São Paulo irá contratar, pelo menos, 5.000 professores a partir de 2026, para atuarem no programa de reforço das aulas de matemática e português. Essa iniciativa será válida para as escolas estaduais, sob responsabilidade da Secretaria de Educação de São Paulo.
Atualmente, cerca de 200 escolas paulistas já contam com essas aulas de reforço. Agora, o governo aposta na ampliação para 2.800 colégios, o que também demandará maior quantidade de professores qualificado.
Segundo a Seduc-SP, esses novos docentes irão receber valor integral da hora trabalhada. Além disso, terá que ministrar, no máximo, 26 aulas por semana na área de reforço.
Como funcionará a contratação de professores em SP

Ainda de acordo com a Seduc-SP, a contratação desses professores se dará través do chamado Banco de Talentos da Secretaria da Educação. E aqueles que tiverem formação em letramento e alfabetização terão prioridade na contratação.
Mas, se não houver o preenchimento das vagas com esses profissionais, o governo abrirá espaço para outros profissionais. No caso, com também prioridade a profissionais de matemática e português.
E, depois da fazer a devida inscrição, o candidato, antes de ser aprovado, terá que participar de entrevistas presenciais.
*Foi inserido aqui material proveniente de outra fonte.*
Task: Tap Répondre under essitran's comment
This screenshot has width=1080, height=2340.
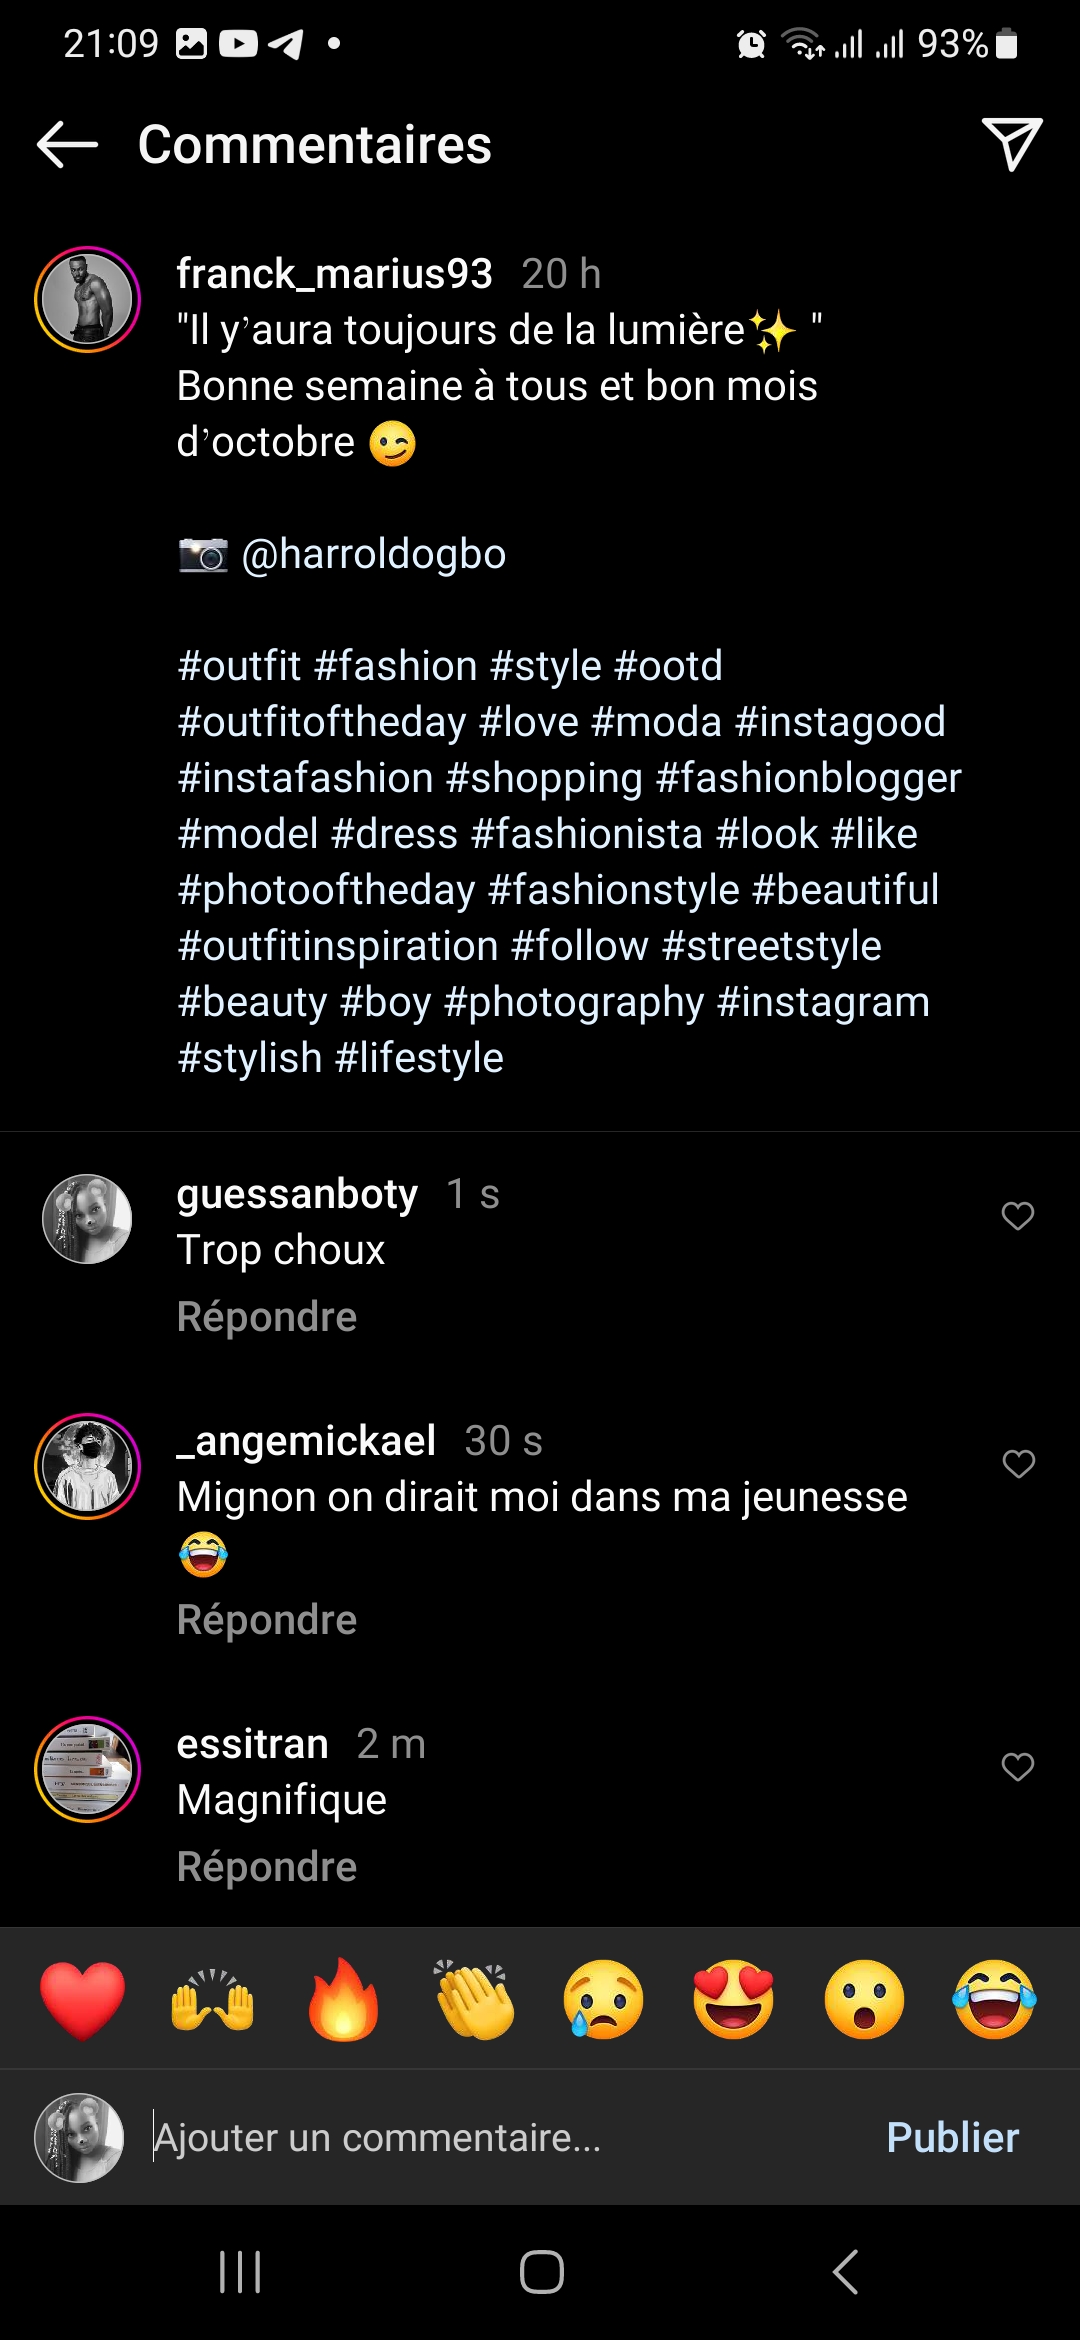Action: pyautogui.click(x=266, y=1867)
Estas acontecerão dentro da própria unidade de ensino que tenha escolhido previamente.
De acordo com o regulamento, os interessados no cargo devem se candidatar até o dia 28 de novembro. Para isso, precisam entrar no portal do Banco de Talentos do governo estadual.
No caso dos alunos participantes do reforço, antes é feita uma avaliação diagnóstica. E aqueles em que se constatar a necessidade de uma aula de reforço, a escola já o encaminhará para a atividade extra. O principal objetivo é minimizar as defasagens dos alunos e garantir que tenham um melhor aproveitamento e conhecimento dessas disciplinas dentro das escolas estaduais em São Paulo.
Turmas são limitadas nas salas
Neste programa de reforço do governo de São Paulo, os professores têm quantidade reduzida de alunos nas salas de aula. De acordo com o regulamento, o limite é de 15 crianças, para que o docente possa dar mais atenção individualizada a cada estudante.
Um dos motivos da ampliação das aulas de reforço foram as baixas notas no Saresp (Sistema de Avaliação de Rendimento Escolar do Estado de São Paulo) nestes últimos anos, especialmente em português e matemática. Desta maneira, com novos professores e mais aulas de reforço, o governo paulista aposta na melhoria do rendimento dos estudantes e, também, melhoria no aproveitamento no dia a dia escolar.